Trips to Nagaland and Myanmar and The Greatest Battle
Good news! I’ve agreed with Sampan Travel to undertake another trip to Nagaland/Manipur/Arunachal Pradesh in November 2025, and one to Burma/Myanmar in February 2026. This is your opportunity to let Bertie Lawson know if you plan to come with me. For lots of good logistical reasons I try to keep the groups small, so please let Bertie know asap if you are at least thinking about coming out so we can get planning underway and you can start putting those shekels in the piggy bank.
As usual I’ll be accompanied by the redoubtable Yaiphaba Meetei Kangjam.
By then DV I’ll be well into writing my new blockbuster on the subject of Kohima. To be called (provisionally) The Greatest Battle I’ll be undertaking the first detailed historical reassessment of Operation U-Go and the battle of Kohima for - well, a very long time. We’ll have a bit of fun pretending to be various military commanders at different stages of the battle - Allied and Japanese - and see how we might have done it differently, if at all.

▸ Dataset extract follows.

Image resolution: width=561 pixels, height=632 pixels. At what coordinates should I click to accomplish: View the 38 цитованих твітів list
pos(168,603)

The sub-title I’m playing with should give an indication of where this book is heading. At the moment its India’s Destruction of the Japanese March on Delhi, 1944 but we’ll let a bit more water go under the bridge before we go firm on it.

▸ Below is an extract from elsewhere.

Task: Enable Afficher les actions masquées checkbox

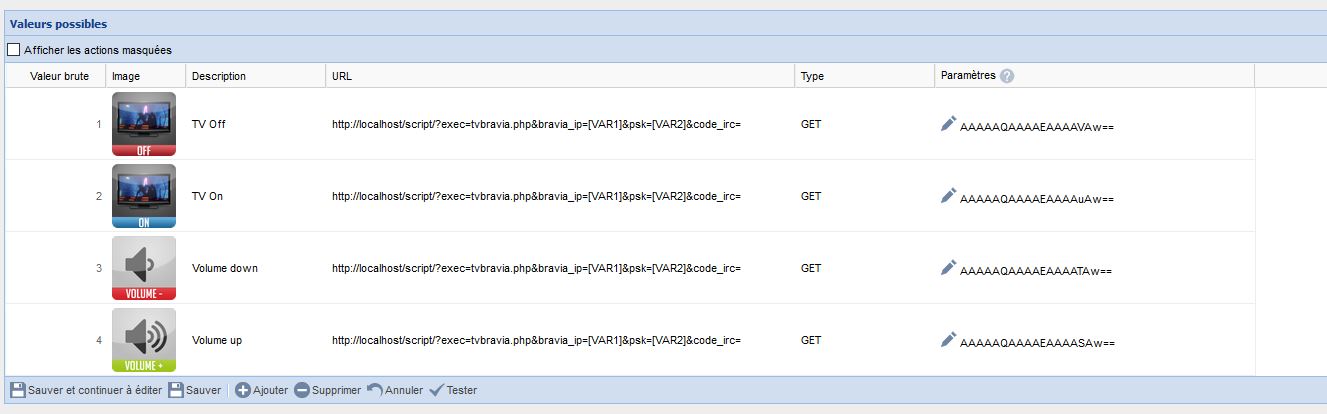Action: pos(14,49)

Those of you who know something of my work know that I stress that the great victories in 1944 and 1945 were not just Allied victories but Indian ones too. For too long the Indian side of the story has been ignored, in India and elsewhere. In my new book I want to redress this imbalance.
For those who don’t know, the story is that in March 1944 the Japanese 15th Army invaded India, laying siege to the capital of Manipur (Imphal) and the Assamese town of Kohima. It was one of the greatest battles of the Second World War, but it has been all but forgotten in India today. Even in the UK, where everyone is familiar with the Kohima Epitaph (‘When you go home…’) few know anything about the battle or its significance either to the war against the Japanese, or to the future of India as it rapidly moved to its long awaited independence.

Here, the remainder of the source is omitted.